But his struggle to live his dream had only just started.
"I remember when I was 14 or 15 wandering around the streets of London, asking, `where can I hear jazz'?
"I ended up going to a record library and just picked up the best album cover there." It turned out to be Rollins's Way Out West. It spurred his ambition but most people didn't want to know about the young black man trying to make his mark.
He started out playing reggae music, then realised "that jazz incorporated everything, the limits of your imagination, and offered more opportunity.
"And the saxophone is synonymous with jazz."
By now he could play his beloved sax, as well as other instruments. He'd taken part in drummer John Stevens' jazz workshops and played with the Charlie Watts' Orchestra.
But, despite a conscious effort to approach music publications, "they didn't want to talk about music; they talked about what I was wearing and called me a showman.
"Jazz was an Afro-Caribbean art form and not really respected.
"Black people were still seen as outsiders, immigrants. This is Britain."
But sheer persistence, and obvious talent, paid off - big time.
His debut album, the 1987 Journey To The Urge Within, became the first serious jazz album ever to make the British Top 40.
His second, quickly following in 1988, also reached the Top 40 then hit the US jazz charts.
Suddenly Pine was `out there' and pushing the boundaries. He released six albums within seven years.
And he's hardly drawn breath. He tells me there's a 12th album waiting to be mixed; an 11th series of Radio 2's Jazz Crusade, which he presents, currently on air; work on The Jazz, a new digital radio show; and a new film score - which he was commissioned to write for Paul Robeson's groundbreaking classic Borderline - just released on DVD.
"Another dream come true" was setting up his own record company label, Destine-E, to release jazz produced by other artists.
It's just released Pad Up (get ready) by Cameron Pierre.
Not only is Pine's career constantly evolving, but so is his image. He's sporting his dreadlocks but his look "transforms as much as Doctor Who", he says, revealing he has actually appeared in the popular TV series, playing himself in 1988's Silver Nemesis episode, alongside Sylvester McCoy's doctor.

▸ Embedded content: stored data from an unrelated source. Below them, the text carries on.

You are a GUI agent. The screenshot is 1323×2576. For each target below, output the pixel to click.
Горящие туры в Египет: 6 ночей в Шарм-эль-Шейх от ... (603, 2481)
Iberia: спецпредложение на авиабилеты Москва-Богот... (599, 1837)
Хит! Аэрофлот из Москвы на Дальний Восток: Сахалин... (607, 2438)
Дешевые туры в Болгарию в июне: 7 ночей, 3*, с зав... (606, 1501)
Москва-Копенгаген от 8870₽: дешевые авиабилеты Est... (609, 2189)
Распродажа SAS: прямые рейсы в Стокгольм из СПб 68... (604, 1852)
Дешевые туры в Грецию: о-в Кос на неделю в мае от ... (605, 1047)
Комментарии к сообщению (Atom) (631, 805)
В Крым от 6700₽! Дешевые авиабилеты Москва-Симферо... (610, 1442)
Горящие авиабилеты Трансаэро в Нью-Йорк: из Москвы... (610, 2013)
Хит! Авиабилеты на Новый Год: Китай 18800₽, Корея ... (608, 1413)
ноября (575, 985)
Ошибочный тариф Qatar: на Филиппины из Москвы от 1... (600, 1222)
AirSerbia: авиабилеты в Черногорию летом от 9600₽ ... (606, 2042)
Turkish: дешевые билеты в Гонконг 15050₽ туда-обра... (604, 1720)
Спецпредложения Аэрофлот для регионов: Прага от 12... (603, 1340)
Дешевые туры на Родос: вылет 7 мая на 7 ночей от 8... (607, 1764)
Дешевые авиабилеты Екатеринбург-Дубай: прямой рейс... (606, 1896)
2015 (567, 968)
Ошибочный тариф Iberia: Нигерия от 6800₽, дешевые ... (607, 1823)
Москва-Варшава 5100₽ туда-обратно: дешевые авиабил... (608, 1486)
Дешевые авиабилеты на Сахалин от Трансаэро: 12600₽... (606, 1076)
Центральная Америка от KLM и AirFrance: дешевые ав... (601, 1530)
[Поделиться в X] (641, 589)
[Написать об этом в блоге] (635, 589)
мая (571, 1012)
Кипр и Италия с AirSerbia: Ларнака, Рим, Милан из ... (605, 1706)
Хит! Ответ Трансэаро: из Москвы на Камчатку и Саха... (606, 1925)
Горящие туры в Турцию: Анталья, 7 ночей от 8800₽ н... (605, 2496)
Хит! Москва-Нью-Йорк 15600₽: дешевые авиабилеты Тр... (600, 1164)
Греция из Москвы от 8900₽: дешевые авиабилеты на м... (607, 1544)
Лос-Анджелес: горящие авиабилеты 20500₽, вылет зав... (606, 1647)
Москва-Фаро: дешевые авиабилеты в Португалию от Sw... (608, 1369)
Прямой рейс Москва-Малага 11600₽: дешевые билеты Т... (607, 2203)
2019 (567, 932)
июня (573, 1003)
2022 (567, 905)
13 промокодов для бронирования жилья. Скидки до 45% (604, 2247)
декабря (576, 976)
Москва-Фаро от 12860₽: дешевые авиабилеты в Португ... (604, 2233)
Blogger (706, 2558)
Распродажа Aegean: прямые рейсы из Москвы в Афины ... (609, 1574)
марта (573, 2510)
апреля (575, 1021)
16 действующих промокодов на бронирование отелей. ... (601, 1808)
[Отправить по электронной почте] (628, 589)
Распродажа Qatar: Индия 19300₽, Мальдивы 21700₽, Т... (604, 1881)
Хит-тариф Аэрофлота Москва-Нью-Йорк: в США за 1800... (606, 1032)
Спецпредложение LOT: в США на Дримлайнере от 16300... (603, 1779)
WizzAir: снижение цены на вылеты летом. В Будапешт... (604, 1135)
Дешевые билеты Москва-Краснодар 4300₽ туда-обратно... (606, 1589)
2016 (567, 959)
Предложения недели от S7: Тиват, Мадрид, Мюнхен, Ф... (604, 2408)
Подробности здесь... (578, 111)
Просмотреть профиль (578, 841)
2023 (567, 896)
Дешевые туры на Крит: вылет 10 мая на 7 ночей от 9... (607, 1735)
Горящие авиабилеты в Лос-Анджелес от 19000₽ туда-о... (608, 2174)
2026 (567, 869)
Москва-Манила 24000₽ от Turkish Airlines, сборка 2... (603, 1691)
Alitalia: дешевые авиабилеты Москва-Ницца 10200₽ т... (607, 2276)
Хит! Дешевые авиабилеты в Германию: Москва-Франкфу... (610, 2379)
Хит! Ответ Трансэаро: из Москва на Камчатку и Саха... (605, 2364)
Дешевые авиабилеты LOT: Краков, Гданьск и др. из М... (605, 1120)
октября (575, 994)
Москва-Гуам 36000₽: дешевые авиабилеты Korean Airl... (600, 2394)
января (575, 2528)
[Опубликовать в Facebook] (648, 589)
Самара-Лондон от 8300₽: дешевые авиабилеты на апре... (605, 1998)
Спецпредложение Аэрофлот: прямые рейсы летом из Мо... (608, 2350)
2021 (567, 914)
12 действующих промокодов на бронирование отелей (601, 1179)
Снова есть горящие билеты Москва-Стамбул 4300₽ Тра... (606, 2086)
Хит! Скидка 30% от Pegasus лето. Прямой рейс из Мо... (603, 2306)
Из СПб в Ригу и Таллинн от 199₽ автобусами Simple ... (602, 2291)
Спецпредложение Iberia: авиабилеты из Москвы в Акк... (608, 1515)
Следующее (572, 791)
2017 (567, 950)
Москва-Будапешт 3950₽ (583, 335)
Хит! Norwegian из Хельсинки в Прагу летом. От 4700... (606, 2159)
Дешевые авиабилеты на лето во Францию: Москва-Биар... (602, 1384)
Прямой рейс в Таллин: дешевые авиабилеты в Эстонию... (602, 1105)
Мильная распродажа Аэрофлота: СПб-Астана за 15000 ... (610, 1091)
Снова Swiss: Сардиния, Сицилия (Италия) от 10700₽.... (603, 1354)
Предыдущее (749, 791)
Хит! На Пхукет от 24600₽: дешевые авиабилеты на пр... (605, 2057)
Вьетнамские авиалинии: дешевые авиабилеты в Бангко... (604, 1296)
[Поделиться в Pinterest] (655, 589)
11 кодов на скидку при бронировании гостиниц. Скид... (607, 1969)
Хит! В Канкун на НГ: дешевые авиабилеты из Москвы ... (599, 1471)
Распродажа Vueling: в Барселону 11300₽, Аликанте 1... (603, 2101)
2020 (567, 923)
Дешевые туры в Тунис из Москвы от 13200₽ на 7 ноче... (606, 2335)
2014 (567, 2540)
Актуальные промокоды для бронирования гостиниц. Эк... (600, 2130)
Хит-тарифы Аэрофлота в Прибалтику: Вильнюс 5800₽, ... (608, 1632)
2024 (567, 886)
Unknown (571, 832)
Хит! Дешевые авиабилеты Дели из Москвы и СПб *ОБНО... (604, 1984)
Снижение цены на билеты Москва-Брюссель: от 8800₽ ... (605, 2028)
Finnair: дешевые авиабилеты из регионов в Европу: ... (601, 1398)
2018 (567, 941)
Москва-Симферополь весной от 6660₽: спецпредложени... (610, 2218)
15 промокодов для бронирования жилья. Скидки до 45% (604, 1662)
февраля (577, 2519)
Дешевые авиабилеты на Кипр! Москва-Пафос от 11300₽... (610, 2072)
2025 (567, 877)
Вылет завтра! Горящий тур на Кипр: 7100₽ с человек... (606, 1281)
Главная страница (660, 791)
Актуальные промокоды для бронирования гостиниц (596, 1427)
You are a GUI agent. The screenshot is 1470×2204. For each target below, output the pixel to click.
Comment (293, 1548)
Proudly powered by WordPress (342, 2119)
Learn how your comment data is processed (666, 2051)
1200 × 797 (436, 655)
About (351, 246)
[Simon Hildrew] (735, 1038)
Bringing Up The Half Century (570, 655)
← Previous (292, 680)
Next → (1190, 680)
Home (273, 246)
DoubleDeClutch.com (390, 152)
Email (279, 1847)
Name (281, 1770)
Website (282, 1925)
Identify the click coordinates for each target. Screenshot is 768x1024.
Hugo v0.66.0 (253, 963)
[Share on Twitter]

It's hardly surprising that Pine is credited with making jazz accessible and digestible for youngsters.
He runs workshops for young people and it's important to him that they have access to the music and opportunities he sought as a child.
"In one school, I took my saxophone and had a DJ with turntables - they'd never seen them before, they all have CD players.
"I think music is important to youngsters, it's a language. And, if we can improve with an instrument, we can improve with personal development .
"Music is an incredible tool."
He has four children himself and, while they enjoy music, they are left to make their own paths.
And is he married? "I'm married," he laughs. "Married to the saxophone!"
It seems a struggling youth has become a contented man.
And there is one irony that must give him a bittersweet satisfaction.
He's just been voted Saxophone Player of the Year at the renowned Ronnie Scott's Jazz Club in London, where, in those early days, he hadn't been allowed to play.
"I was never invited, even though at the time I was the UK's biggest selling jazz player.
"I wasn't considered good enough to play in places like that."
UK soul singer Mica Paris, with whom Pine has teamed up in the past, was also at the awards - "in a skimpy dress" - and they chatted about the possibility of making an album together.
"Who knows?" says Pine.
With jazz, it seems, anything is possible.